ほっぺちゃんとは、スライムを女の子向けに可愛らしくしたようなキャラクターだ。お目目がちびまる子ちゃんみたいにつぶらで真っ黒で、両のほっぺに小さな輝きがついている。……男の子が見ればスライムに見えなくもないだろうに、ピンクを基調としたデザインで、実に愛らしい。お店には子どもばかりではなく、わたしたちのような大人の女性の姿も目立つ。
「ほっぺちゃんって、高嶺、知ってた?」
「あー知り合いのお子さんが好きだって聞いて。それで……」
「ふぅん」とわたしは入り口にある、小さなほっぺちゃんをパズルのように組み合わせて作った、巨大なほっぺちゃんのパネルに目を落とし、「すごいたくさん種類があるんだね。ねえ、なかもじっくり見ようよ……」
「了解」
課長と一緒だとこういうお買い物は出来ないから、同性の友達がいるというのは本当にありがたい。……いつもわたし、ショッピングはひとりきりだったな。悲しくも切ない日々を思い返す。決して友達がいないというわけではなかったが、うまく集団に溶け込めず、空気みたいな存在だったと思う。

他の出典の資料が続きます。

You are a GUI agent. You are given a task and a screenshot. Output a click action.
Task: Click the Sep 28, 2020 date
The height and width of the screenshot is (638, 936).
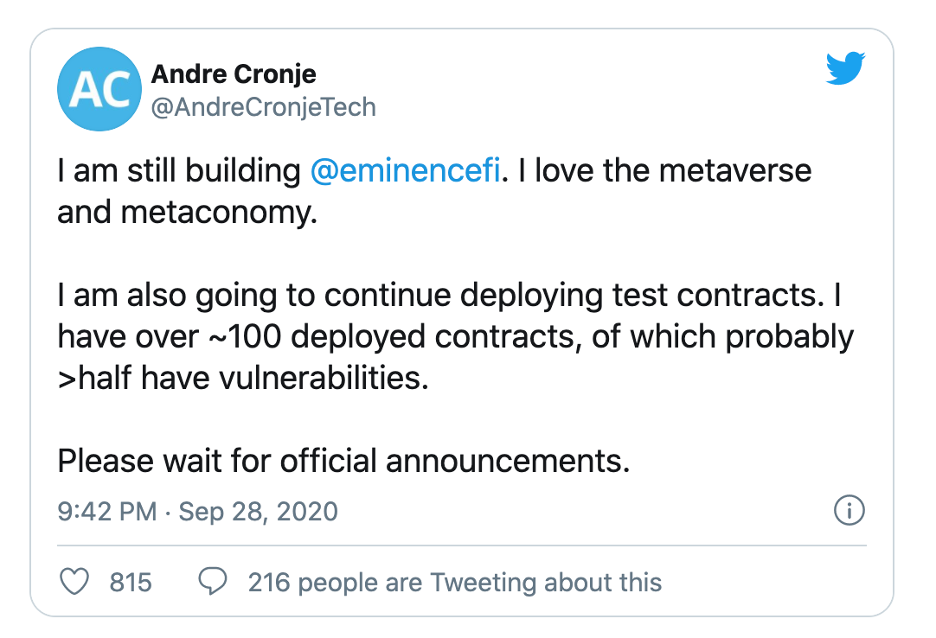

大学のゼミのメンバーは例外だったかもしれないけれど、例えばゼミのなかで三人が特に仲が良く、そのなかには入れなかった。決して彼女たちが壁を作っているわけではないが、なんだか……混ざれないと感じることもあった。うまく言えないけれど、自分がいなくてもあの三人のなかで世界は完結している。だったら無理に割って入る必要なんかないよね、と。
さて。十二畳ばかりはあろうか、長方形型のピンクを基調とした一室に、ところせましと、あらゆる種類のほっぺちゃんが飾られている。部屋の片側にテーブルが置かれており、更にその上にガラスの容器が置かれ、そのなかにほっぺちゃんが詰められている。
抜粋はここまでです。